The retinotopic organization is well preserved throughout the visual pathway. A careful examination of visual field deficits may be instrumental in precise localization of these lesions (Fig. 33-8).
The appearance of the optic nerve head or the optic disc is examined with an ophthalmoscope (Fig. 33-9) while the patient looks at a distant object. To examine the patient’s right eye, the examiner holds the ophthalmoscope with the right hand and uses his or her own right eye; this technique is reversed for examination of the patient’s left eye. With the ophthalmoscope dial set on zero, the pupillary red reflex (the point at which the red retinal reflex is seen “glowing” in the pupil) is located from a distance of 2 or 3 feet (Fig. 33-9A). The examiner slowly approaches the patient’s eye as if viewing the eye through a keyhole. At the same time, plus or minus lenses, as needed, are dialed on the ophthalmoscope to focus on the patient’s retina. The optic disc is located by directing the ophthalmoscope slightly toward the nasal side of the patient’s retina (Fig. 33-9B). The appearance of the optic disc is important. It is normally round or slightly oval and of a yellow-red color, with clearly defined margins (Fig. 33-10A).

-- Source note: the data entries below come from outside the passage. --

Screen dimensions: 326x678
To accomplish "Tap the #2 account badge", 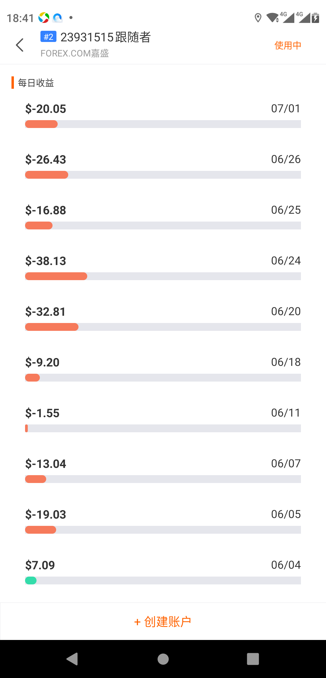I will point(48,37).
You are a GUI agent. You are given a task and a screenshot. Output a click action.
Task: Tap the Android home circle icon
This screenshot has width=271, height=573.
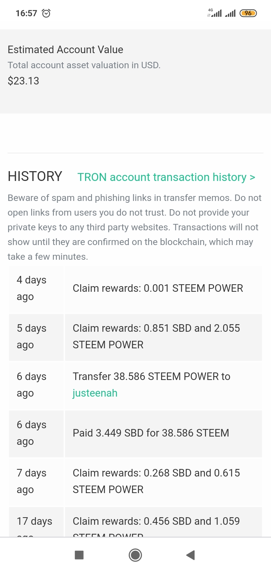135,555
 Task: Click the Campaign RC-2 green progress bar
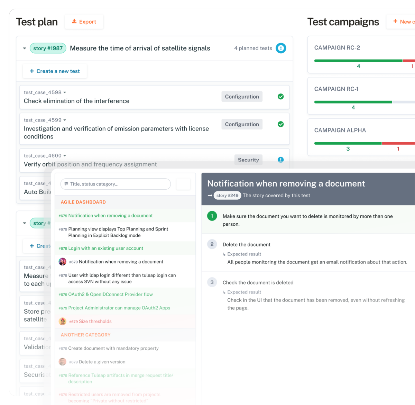coord(358,61)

Veins are darker and slightly larger in diameter than arterioles. The presence of the central cup, or excavation, and its size should be documented (Fig. 33-10B).
Papilledema, or swelling of the optic disc, is usually due to increased intracranial pressure, regardless of the cause of the pressure increase. Early signs of papilledema include disappearance of the normal cup, blurring of the disc margins, and arching and elevation of the vessels as they pass over the margin of the disc. As papilledema progresses, exudates and hemorrhages as well as tortuosity of the vessels appear (Fig. 33-11).